Él estaba sentado en el asiento trasero de mi Toyota, aún era demasiado pequeño para ir sentado adelante. A la edad de siete años, él ya se había cambiado de casa más veces que el número total de sus años de vida. Y esta vez, al igual que las veces anteriores, llevaba todas sus pertenencias en una bolsa de basura. Un bolso, por lo menos, le habría otorgado un poco más de dignidad a todo el asunto, el ser “ubicado” en otra y otra y otra casa antes de cumplir los 8 años. Las bolsas de basura se rompen. Las bolsas de basura no pueden aguantar el contenido de ninguna vida, y desde luego, no una vida tan frágil como ésta.

Eventualmente se rompen debido al esfuerzo.

Este cambio de casa era más difícil para Stephen que cualquiera de los anteriores. Él pensaba que se iba a poder quedar siempre en esa casa, o por lo menos por un tiempo largo. Había podido sentir cariño ahí. Cuando lo fui a buscar, después de que su madre adoptiva nos avisara que ya no podía cuidarlo más, fue fácil llevármelo. Tenía la cabeza cabizbaja, y no había ningún tipo de reacción. Pero cuando nos subimos a mi auto comenzó a llorar, y aquel sonido de dolor te deja sin aliento.

Apenas podía hablar. “Nadie me quiere. Ni siquiera mi madre que me vio nacer”.
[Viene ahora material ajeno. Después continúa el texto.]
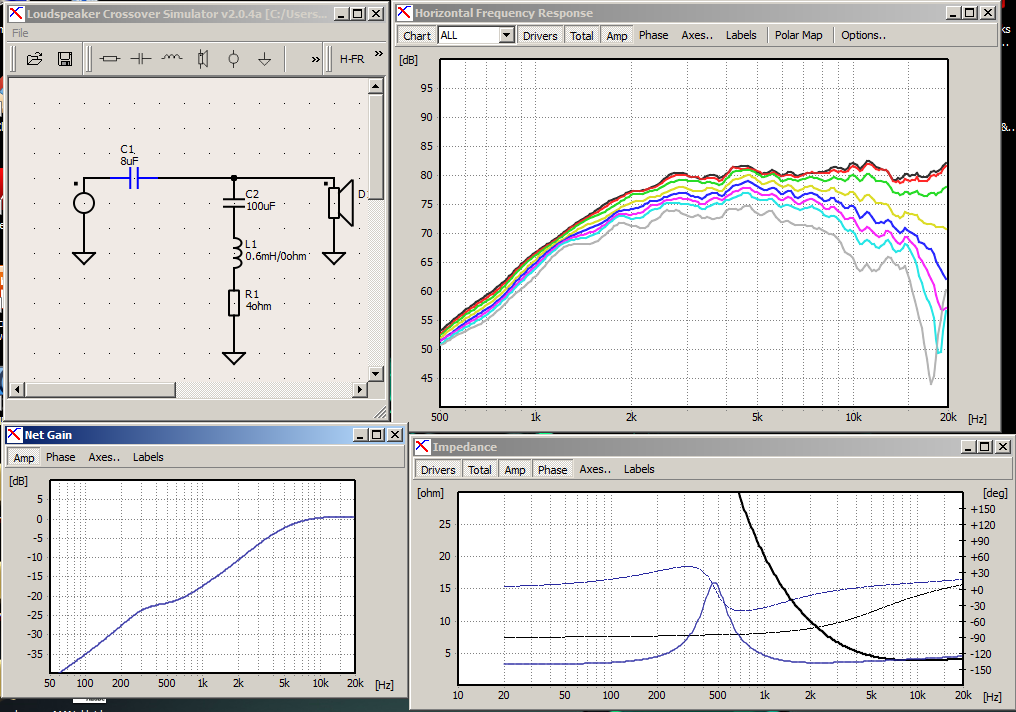This screenshot has height=712, width=1016.
Task: Select the voltage source component tool
Action: tap(234, 59)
Meses antes, cuando todo esto se volvió a repetir (otra madre adoptiva, otro cambio de hogar), él se resistió. Corrió alrededor del living y se escondió detrás de los muebles. No quería irse, pero esa noche a él ya no le quedaban ganas de luchar. Ese era Stephen a los siete.
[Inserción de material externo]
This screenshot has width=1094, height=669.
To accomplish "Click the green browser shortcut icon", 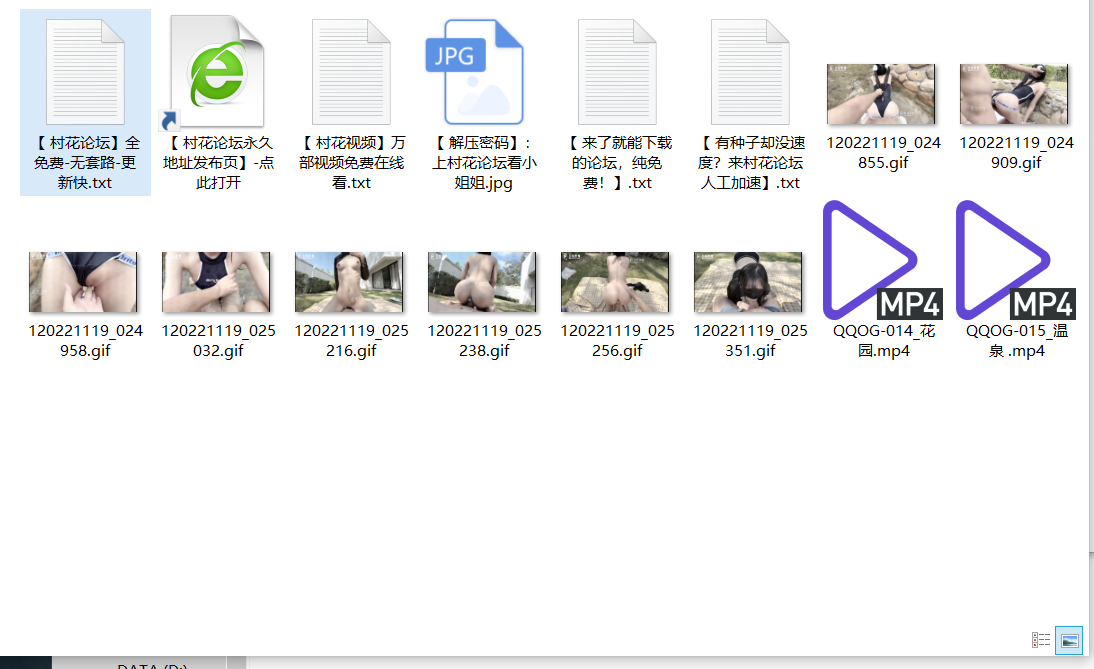I will (x=217, y=72).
El Stephen de 9 años sujeta su identificación con manos sudorosas. Nos dirigimos a un evento de adopción, donde conoceremos familias que quieren adoptar a un niño más grande. Familias que no descartan de manera automática a niños como Stephen que poseen un largo “historial”. Y él quiere impresionarlos, a estos extraños. Él quiere ganárselos, y por eso lleva su identificación de “niño bueno” que es prueba tangible de que es un niño que merece ser amado.

Un niño nunca tendría que probar que merece ser amado.
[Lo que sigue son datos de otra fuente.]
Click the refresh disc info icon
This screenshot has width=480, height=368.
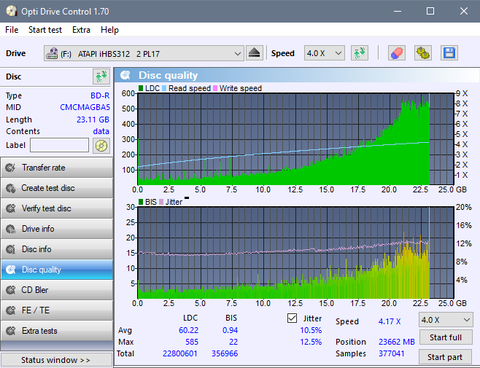[x=101, y=77]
Un Stephen de doce años me dice que soy su mejor amiga. Soy su trabajadora social. Él debería tener un mejor amigo de verdad, pero no le digo eso. Estamos grabando para “Miércoles de Niños”, un bloque noticiario que trata sobre los niños que se encuentran en adopción. Stephen se ve muy bien en la cámara. Tal vez alguien lo adopte esta vez. A lo mejor ahora sí está demostrando que es un niño que merece ser amado. Y se ve adorable. Pero no es suficiente. Nunca viene ninguna familia.

Muchos años después, tras largo tiempo de haber dejado la agencia, recibo un email de mi antiguo jefe preguntándome cómo estoy, y finaliza con una posdata muy corta: “Stephen está en custodia después de haberse escapado de su hogar adoptivo. Necesitas adoptarlo”. Mi estómago se encoge. Había pensado en esto muchas veces. Debería adoptarlo yo. Pero nunca lo hice.

Me enteré de su asesinato a través de un amigo que lo había visto en las noticias. Le dispararon fuera de una fiesta debido a una pelea. Muerto a los 18 años, muerto justo cuando se convertía en un hombre. Por favor que no sea mi Stephen, recé. Cuando me di cuenta de que sí era él, de que no podía tratarse de alguien más, lloré con esa angustia que te deja sin aliento.